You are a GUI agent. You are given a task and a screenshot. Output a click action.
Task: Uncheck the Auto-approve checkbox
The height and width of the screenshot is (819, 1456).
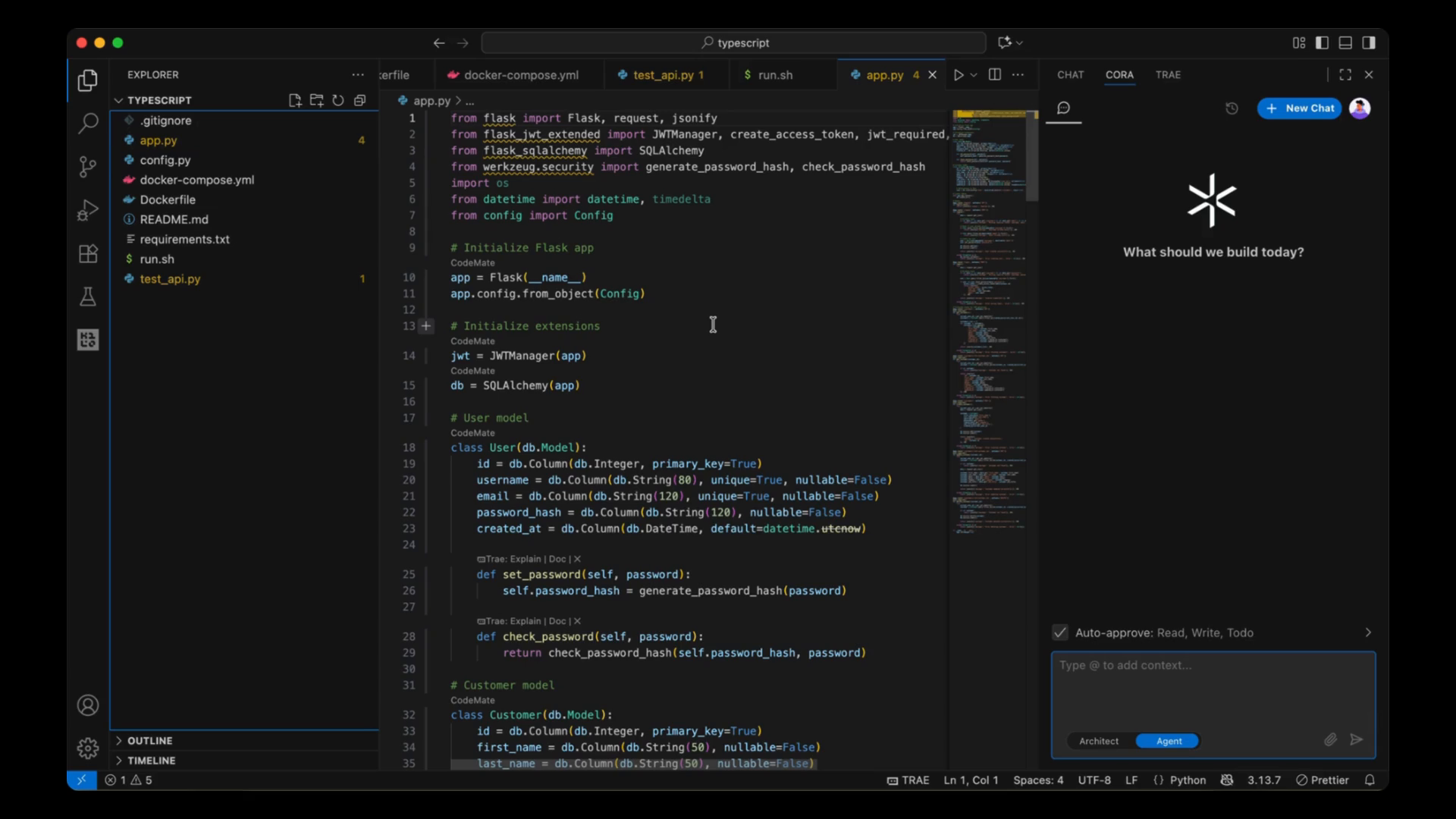(1059, 632)
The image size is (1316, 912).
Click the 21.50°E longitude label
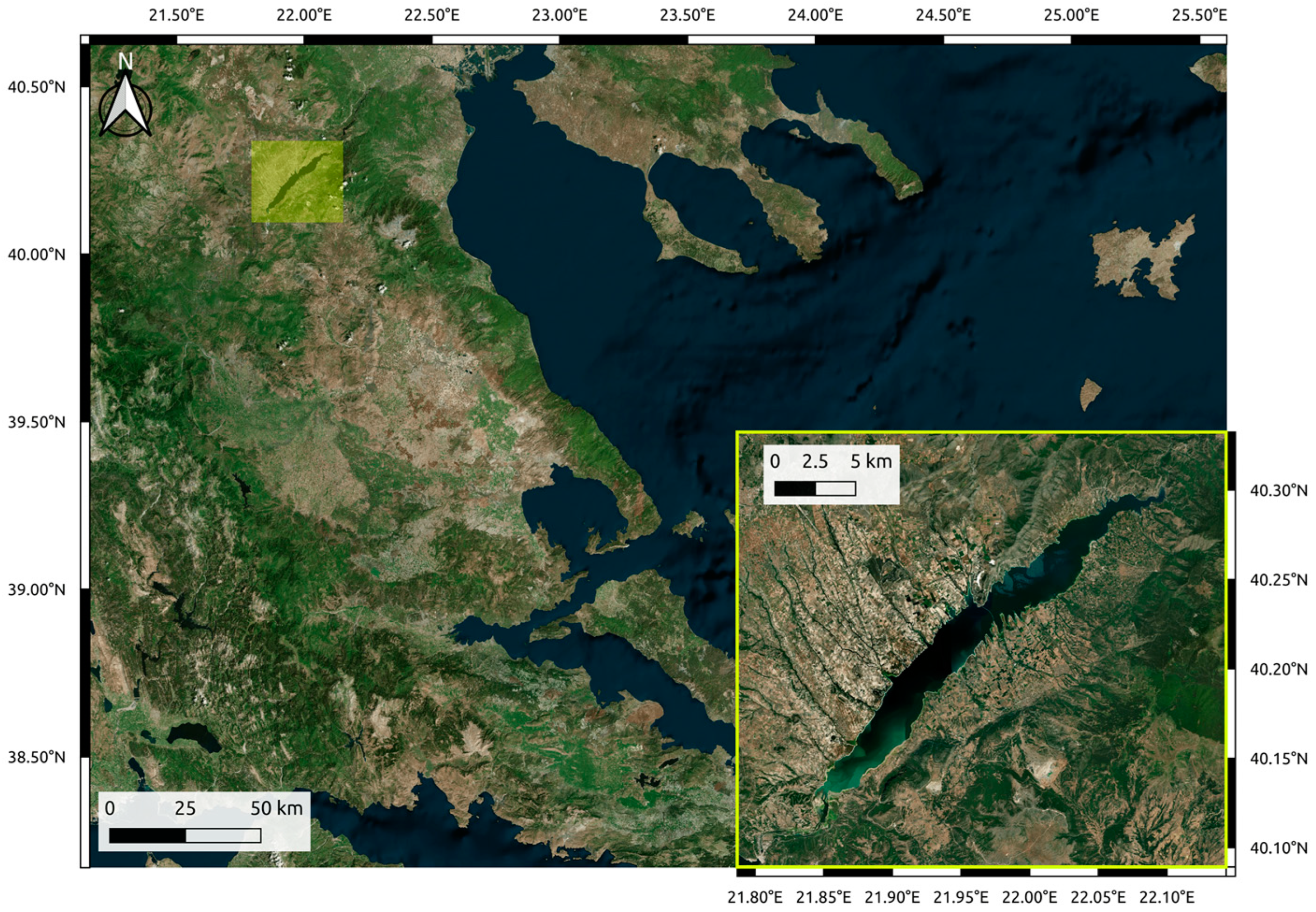[176, 15]
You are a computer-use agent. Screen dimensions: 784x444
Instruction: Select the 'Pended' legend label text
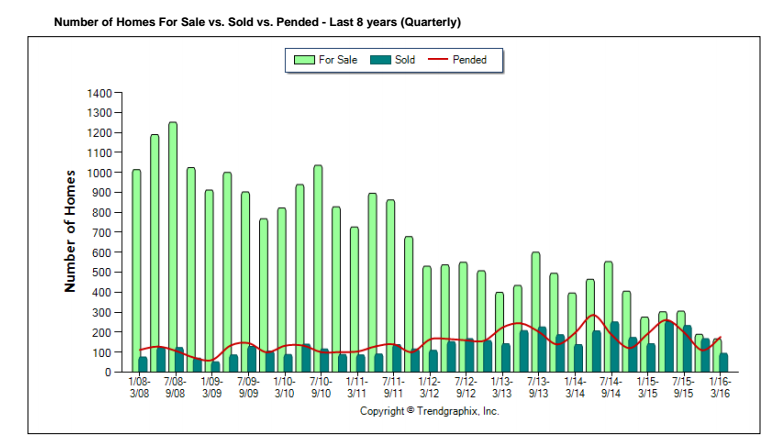coord(469,60)

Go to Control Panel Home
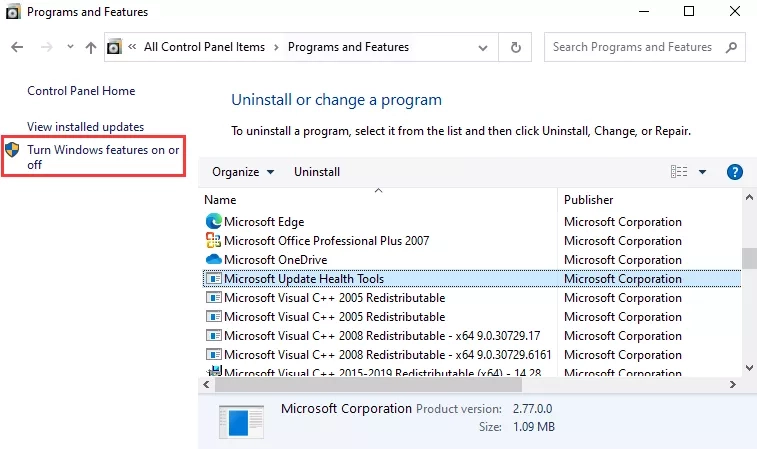pos(81,91)
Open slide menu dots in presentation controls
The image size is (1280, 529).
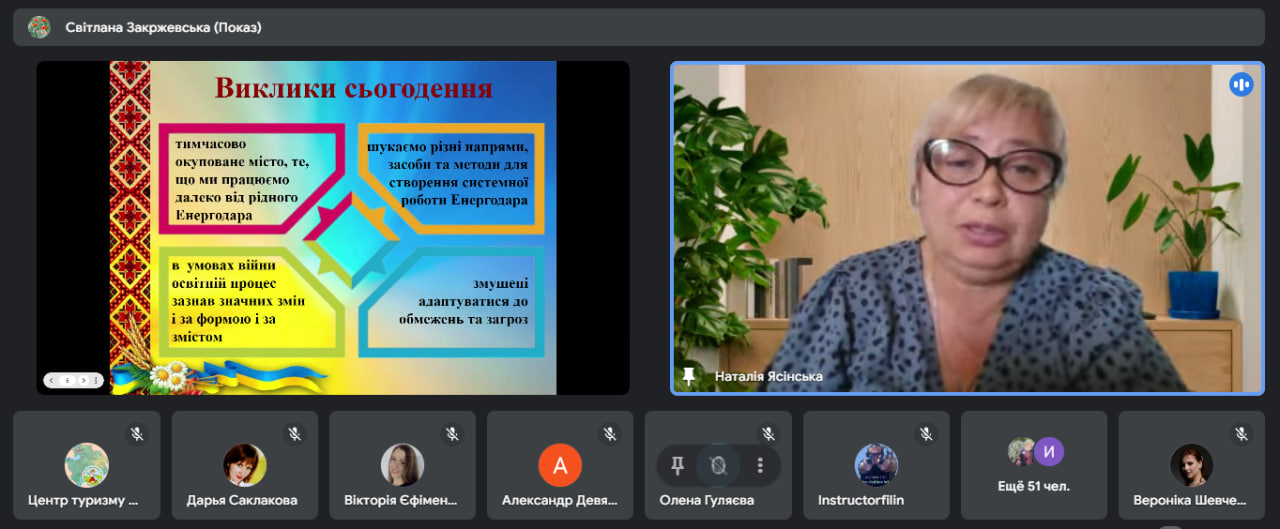point(95,380)
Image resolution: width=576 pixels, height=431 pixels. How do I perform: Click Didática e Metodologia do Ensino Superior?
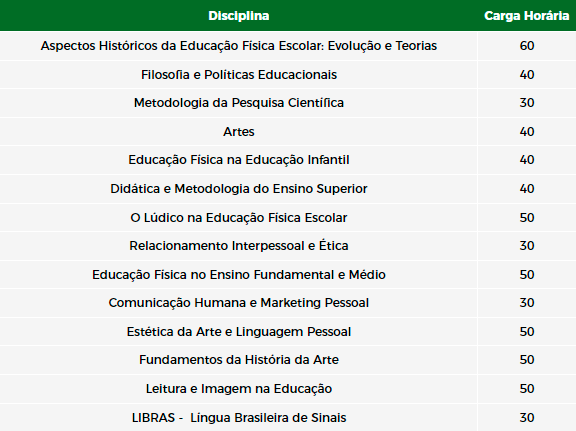(239, 188)
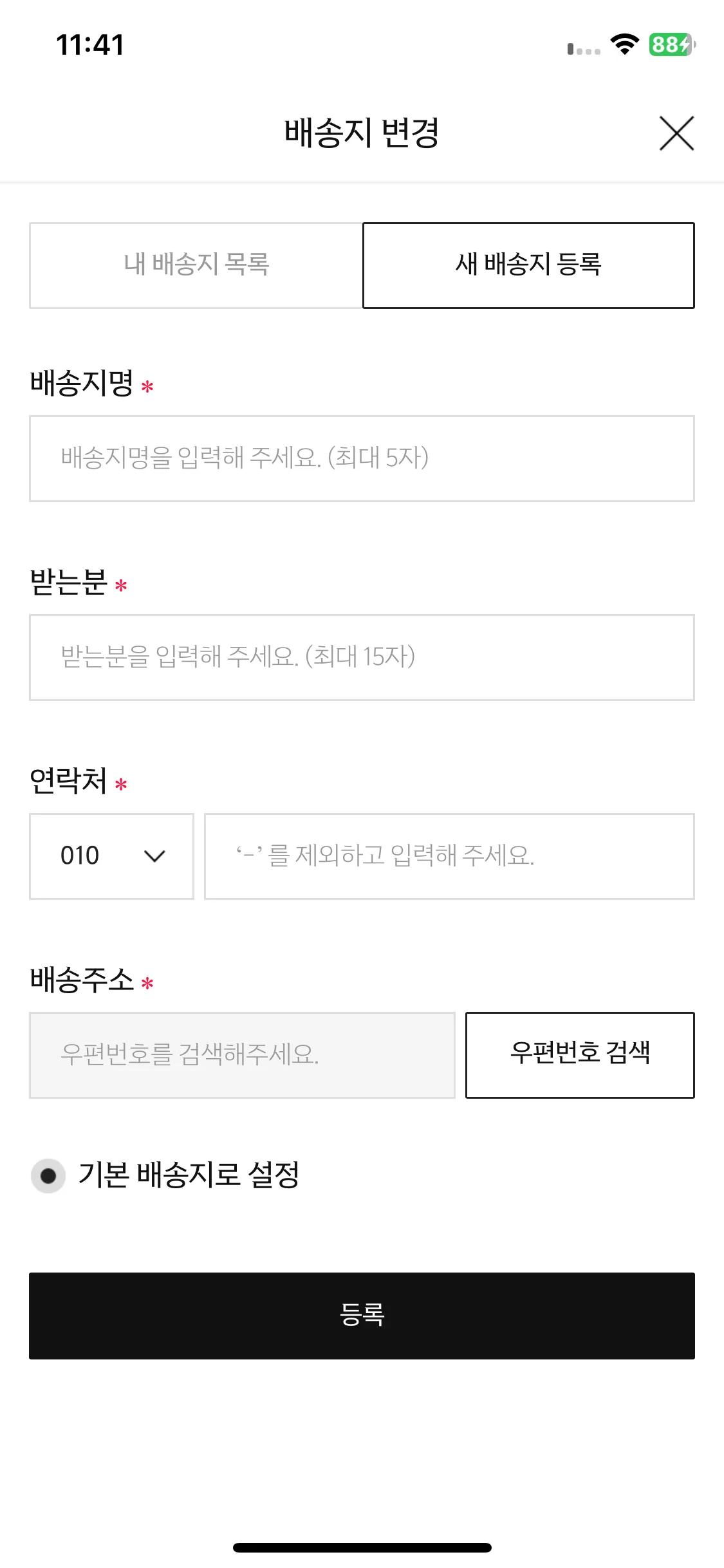
Task: Tap the 11:41 clock in status bar
Action: pyautogui.click(x=90, y=45)
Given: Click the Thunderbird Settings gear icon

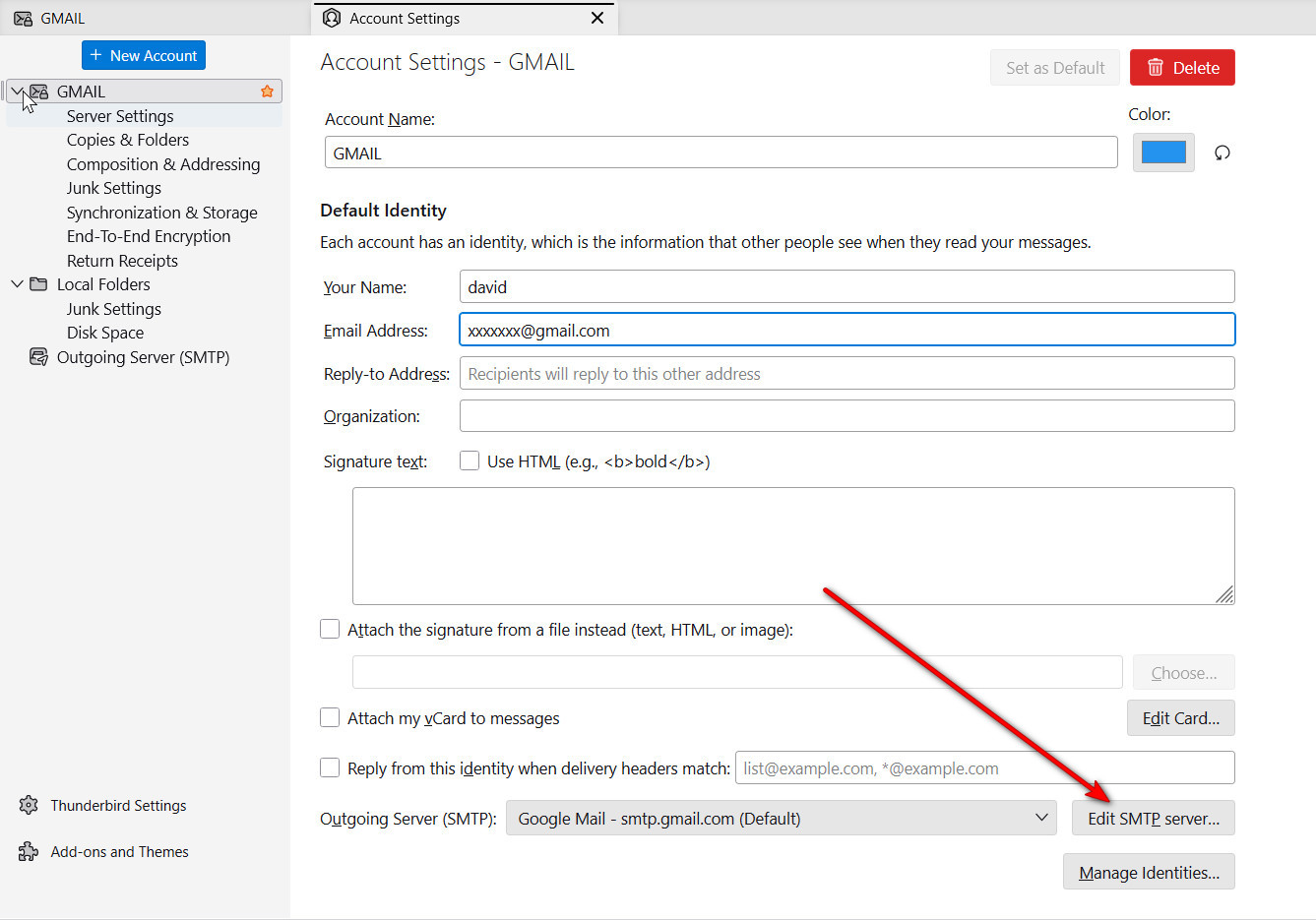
###
Rewrite all the entries above, replacing every "screenshot" with "screen image" and changing nothing else. Leave the pictures out.

You are a GUI agent. You are given a task and a screen image. Output a click action.
Task: Uncheck the Auto-approve checkbox
The height and width of the screen image is (819, 1456).
(1059, 632)
The image size is (1316, 912).
Click the 21.50°E longitude label
[176, 15]
You are a computer-use agent. Screen dimensions: 784x444
Instruction: Select the 'Pended' legend label text
coord(469,60)

Go to Control Panel Home
pos(81,91)
Open slide menu dots in presentation controls
The image size is (1280, 529).
point(95,380)
Image resolution: width=576 pixels, height=431 pixels. How do I perform: Click Didática e Metodologia do Ensino Superior?
(239, 188)
Task: Tap the 11:41 clock in status bar
Action: pyautogui.click(x=90, y=45)
Given: Click the Thunderbird Settings gear icon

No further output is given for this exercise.